***** Фрагмент документа

Впрочем, как уже говорилось, у Дягилева была еще и вторая важная цель, а именно: привезти свою труппу в Россию и продемонстрировать там свои новаторские постановки. Пришло время «Русским балетам» побывать на родине. И ради осуществления этого замысла Дягилев был готов заключить довольно неожиданный союз.
XVIII
Прелюдия к «Фавну»
1911–1912
По окончании выступлений в Лондоне труппа получила два месяца отпуска. Это дало Дягилеву передышку, позволяющую разобраться со своими делами. 8 августа 1911 года он вместе с Нижинским вернулся в Париж, откуда позвонил Гарри Кесслеру, чтобы сообщить о своем приезде и договориться о встрече на следующий день1. Кесслер следил за деятельностью труппы с 1909 года и искал более тесного общения с ее участниками. Скорее всего, с Дягилевым его познакомила все-таки Мисиа. Кесслер хотел организовать сотрудничество Дягилева и Райнера Марии Рильке, которого однажды привел с собой на балет, но эти усилия успехом не увенчались2. Рильке познакомился с Дягилевым еще в 1900 году. Тогда они какое-то время переписывались: Рильке хотел пригласить его участвовать в венской выставке. Однако тогда из этого плана ничего не вышло, вероятно, по причине отсутствия духовной близости между ними.
[217]
Кесслер уже на протяжении некоторого времени занимался созданием гигантского монумента Ницше в Веймаре. Предполагалось, что этот памятник будет состоять из стадиона и храма, центральным элементом которого станет скульптура Аполлона, выполненная Аристидом Майолем. Кесслер предложил Нижинскому позировать для скульптуры ницшеанского Аполлона. Эта идея заинтересовала и Дягилева.
Кесслер был в восторге от Нижинского и теперь, впервые сидя напротив него во время завтрака, предшествовавшего визиту к Майолю, едва мог скрыть свое изумление:
«Нижинский сначала должен был позавтракать и делал это нарочито неспешно. Он спрашивал мнение Дягилева о каждой закуске, то есть понравится ли ему, Нижинскому, тот или иной салат или рыба, после чего вновь предавался длительным раздумьям и сомнениям. При более близком знакомстве он производит впечатление изнеженного и избалованного ребенка»3.

**********
***** Строки набора данных

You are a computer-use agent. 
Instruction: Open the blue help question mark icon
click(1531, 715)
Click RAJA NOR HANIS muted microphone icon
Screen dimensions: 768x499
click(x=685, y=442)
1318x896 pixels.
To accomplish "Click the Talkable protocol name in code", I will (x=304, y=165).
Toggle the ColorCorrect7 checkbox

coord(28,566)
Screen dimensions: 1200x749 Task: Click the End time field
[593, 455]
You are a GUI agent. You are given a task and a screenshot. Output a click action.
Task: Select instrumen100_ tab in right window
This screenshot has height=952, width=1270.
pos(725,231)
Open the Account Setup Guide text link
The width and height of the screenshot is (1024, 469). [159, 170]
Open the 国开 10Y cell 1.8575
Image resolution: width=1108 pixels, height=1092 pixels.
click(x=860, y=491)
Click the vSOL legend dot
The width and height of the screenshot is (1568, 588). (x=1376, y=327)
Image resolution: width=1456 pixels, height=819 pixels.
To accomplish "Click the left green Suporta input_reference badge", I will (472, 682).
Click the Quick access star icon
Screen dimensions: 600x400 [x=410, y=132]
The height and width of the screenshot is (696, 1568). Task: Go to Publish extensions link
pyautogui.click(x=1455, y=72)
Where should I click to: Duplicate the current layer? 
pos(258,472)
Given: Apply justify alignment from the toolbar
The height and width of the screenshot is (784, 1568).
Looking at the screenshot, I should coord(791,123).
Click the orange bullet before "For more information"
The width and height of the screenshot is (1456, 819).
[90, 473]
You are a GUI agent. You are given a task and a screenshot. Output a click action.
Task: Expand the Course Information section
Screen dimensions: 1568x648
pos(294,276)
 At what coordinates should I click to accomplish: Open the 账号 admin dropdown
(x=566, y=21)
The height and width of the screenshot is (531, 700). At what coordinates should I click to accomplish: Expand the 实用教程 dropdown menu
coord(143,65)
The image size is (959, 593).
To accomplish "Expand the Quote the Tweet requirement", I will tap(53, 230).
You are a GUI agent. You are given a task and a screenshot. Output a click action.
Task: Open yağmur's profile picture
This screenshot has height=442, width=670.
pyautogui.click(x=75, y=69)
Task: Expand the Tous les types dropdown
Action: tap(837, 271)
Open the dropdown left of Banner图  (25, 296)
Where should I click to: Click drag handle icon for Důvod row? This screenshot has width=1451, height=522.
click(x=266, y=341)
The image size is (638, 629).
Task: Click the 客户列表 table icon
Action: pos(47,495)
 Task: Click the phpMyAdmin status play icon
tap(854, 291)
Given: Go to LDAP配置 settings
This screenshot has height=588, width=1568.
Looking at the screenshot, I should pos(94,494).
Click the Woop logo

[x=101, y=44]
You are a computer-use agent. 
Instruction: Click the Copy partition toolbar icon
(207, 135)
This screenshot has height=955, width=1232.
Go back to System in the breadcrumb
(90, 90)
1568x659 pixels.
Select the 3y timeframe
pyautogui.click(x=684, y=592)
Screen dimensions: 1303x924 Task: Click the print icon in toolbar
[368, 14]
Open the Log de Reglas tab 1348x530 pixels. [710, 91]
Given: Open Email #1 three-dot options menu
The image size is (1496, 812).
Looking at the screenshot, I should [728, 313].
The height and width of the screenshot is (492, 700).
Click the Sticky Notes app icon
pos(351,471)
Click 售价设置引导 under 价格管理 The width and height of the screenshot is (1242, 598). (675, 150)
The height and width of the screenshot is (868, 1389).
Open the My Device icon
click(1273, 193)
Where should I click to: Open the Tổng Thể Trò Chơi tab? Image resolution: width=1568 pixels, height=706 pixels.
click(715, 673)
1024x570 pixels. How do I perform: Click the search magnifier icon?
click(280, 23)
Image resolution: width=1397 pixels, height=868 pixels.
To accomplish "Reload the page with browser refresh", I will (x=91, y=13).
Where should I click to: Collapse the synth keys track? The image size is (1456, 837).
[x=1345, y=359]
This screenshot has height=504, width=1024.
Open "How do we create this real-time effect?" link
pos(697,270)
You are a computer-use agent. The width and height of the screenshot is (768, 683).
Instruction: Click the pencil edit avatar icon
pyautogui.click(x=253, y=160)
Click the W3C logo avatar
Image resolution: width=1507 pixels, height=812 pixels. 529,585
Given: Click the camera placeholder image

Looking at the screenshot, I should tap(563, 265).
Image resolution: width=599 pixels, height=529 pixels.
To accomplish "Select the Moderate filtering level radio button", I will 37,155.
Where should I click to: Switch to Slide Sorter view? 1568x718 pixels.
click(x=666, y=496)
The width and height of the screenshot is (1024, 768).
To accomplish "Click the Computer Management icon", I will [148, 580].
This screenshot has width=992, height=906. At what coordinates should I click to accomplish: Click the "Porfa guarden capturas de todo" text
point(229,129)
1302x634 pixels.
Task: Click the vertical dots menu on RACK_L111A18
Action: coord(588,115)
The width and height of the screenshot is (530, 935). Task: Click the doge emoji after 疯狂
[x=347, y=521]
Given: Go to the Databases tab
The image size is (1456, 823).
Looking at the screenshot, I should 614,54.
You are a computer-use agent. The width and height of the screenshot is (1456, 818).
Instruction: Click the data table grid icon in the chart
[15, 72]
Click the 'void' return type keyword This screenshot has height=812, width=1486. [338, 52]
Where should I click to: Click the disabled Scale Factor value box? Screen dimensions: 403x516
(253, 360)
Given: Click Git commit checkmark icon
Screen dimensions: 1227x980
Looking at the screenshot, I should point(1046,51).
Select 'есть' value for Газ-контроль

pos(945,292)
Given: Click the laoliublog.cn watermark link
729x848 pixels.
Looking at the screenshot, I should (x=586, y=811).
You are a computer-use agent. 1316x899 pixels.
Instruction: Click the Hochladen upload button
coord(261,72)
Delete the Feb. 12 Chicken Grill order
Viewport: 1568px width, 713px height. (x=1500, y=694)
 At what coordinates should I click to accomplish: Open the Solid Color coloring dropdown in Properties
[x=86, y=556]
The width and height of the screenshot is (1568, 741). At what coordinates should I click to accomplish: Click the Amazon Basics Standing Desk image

**********

◆ Задания
(1) Какой скульптор, согласно фрагменту документа, должен был выполнить статую Аполлона для монумента Ницше в Веймаре?
(2) Повторите дословно часть фрагмента документа между словами «Впрочем, как уже» и «довольно неожиданный союз.», включая оба этих места.

◆ Разбор решений
(1) Аристид Майоль.

(2)
Впрочем, как уже говорилось, у Дягилева была еще и вторая важная цель, а именно: привезти свою труппу в Россию и продемонстрировать там свои новаторские постановки. Пришло время «Русским балетам» побывать на родине. И ради осуществления этого замысла Дягилев был готов заключить довольно неожиданный союз.